VOD film review: House of Gucci
Review Overview
Cast
6Clothes
8Consistency
2James R | On 11, Feb 2022
Director: Ridley Scott
Cast: Lady Gaga, Adam Driver, Jared Leto, Al Pacino, Jeremy Irons
Certificate: 15
What makes a film “good”? At what point does over-the-top become over-indulgent? Why is this film over two and a half hours? And what accent is that meant to be? House of Gucci will lead you to ask all these questions and more over its lengthy runtime.

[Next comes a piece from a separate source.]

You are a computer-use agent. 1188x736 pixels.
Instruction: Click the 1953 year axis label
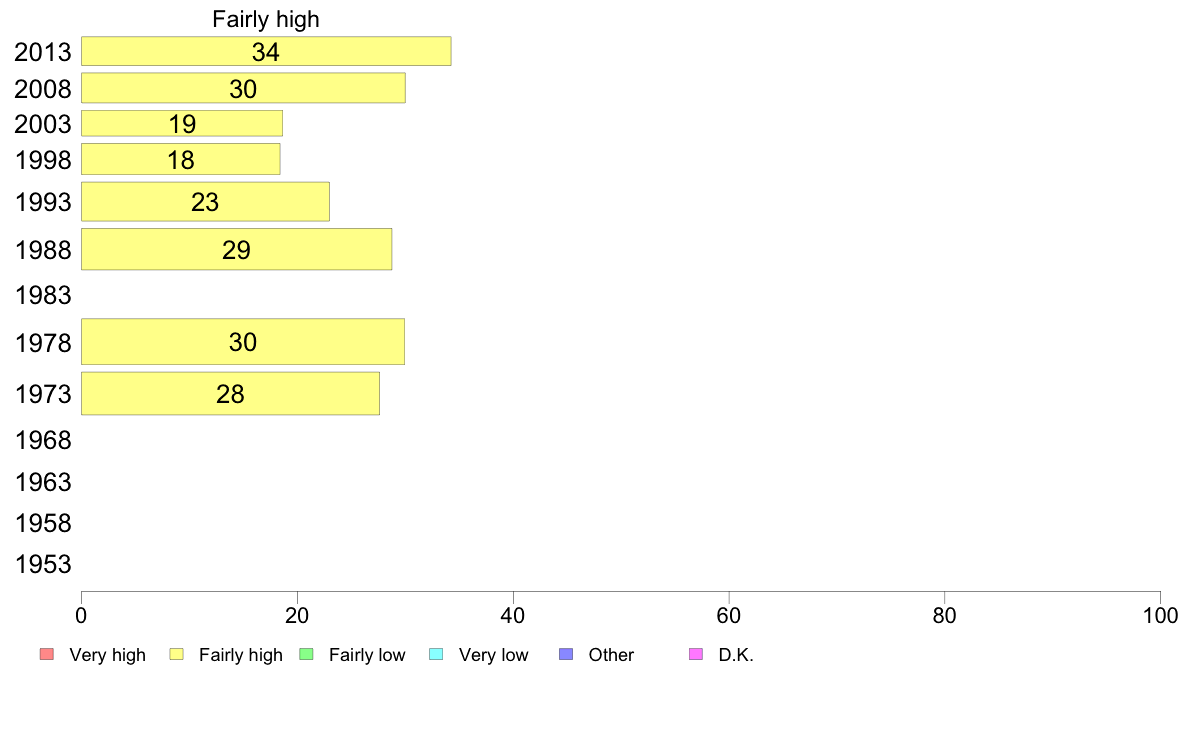(x=43, y=564)
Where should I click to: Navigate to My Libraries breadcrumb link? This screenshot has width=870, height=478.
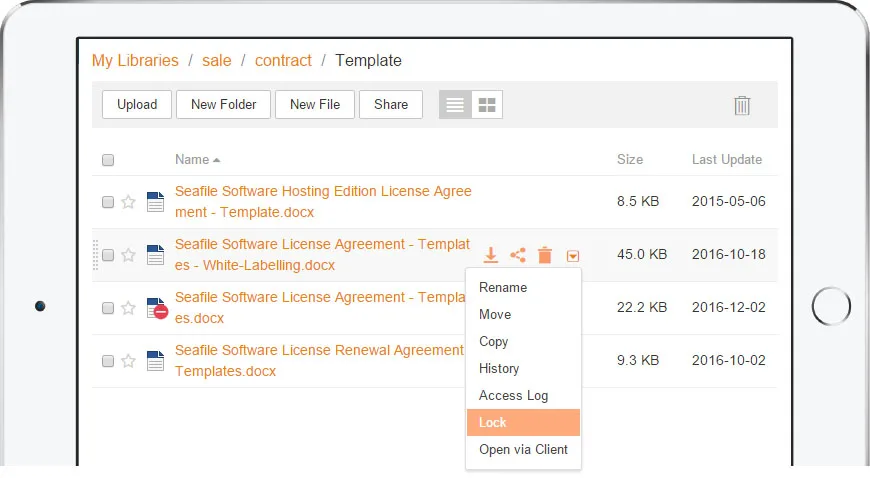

Ridley Scott’s awards heavyweight, based on the 2001 book of the same title, follows the intense relationship between Patrizia Reggiani (Lady Gaga) and Maurizio Gucci (Adam Driver), the heir apparent to the Italian fashion empire. Playing out more as crime drama than biographical portrait, the result is a claws-out catfight for the future of the Gucci dynasty, an ultimately fatal clash driven by ambition, decadence and revenge. The Brady Bunch, this ain’t.
In the hands of screenwriters Becky Johnston and Roberto Bentivegna, Patrizia is every inch a classic screen femme fatale, climbing her way up from Milan parties into the pocket of Guccio Gucci’s grandson, mostly on the back of sheer gumption and charm. Uncle Aldo (Al Pacino) welcomes her into the fold, giving her all the opportunity she needs to move from a trucking business heiress – frowned upon by Maurizio’s frosty father, Rodolfio (Jeremy Irons) – to the self-styled queen of Gucci, with heels that would make Lady Macbeth blush.
And so the stage is set for a juicy, glitzy cousin of The Godfather, hopping across the country and around the world with ostentatious abandon. The cast are clearly having fun, whether it’s Driver’s slightly awkward outsider stuck in the middle of the family or Al Pacino’s roaring, oily businessman. In the wings, Jared Leto could never be accused of underplaying things as Paolo, the black sheep of the Gucci clan – his accent is the least convincing of a bad bunch, whether he’s wailing at a high pitch or speaking in a sing-song trill at an even higher pitch.
And yet it’s telling that Leto’s performance is perhaps the most in tune with the overall project, as he leans into the high-end tackiness without holding back – this is an excessive fable of excess, a more-is-more soap opera that doesn’t understand the phrase “too much”. At the heart of it all is Lady Gaga, who swans through the sea of suits, watches and shoes with a deliberately garish array of outfits and a charisma that’s electric. Her accent is as reliable as the source material – if you believe the Gucci family’s criticisms of the film – but she’s a delight to see in action, especially once she becomes friends with a clairvoyant (played with visible glee by Salma Hayek) and starts plotting a murder.
But while that sounds like fun, House of Gucci’s problem is that it doesn’t want to be an enjoyably gaudy affair. Compared to Scott’s understated Getty drama All the Money in the World, House of Gucci is as ripe as a saucepan of bananas left out in the sun, but it’s dressed up as something more serious and substantial. Is it good? Who knows. Is it fun? Sometimes. Strip away an hour from its bloated runtime and you’d have a deliciously vampy potboiler. As it is, it’s an ill-fitting prestige flick with a faint smell of ham.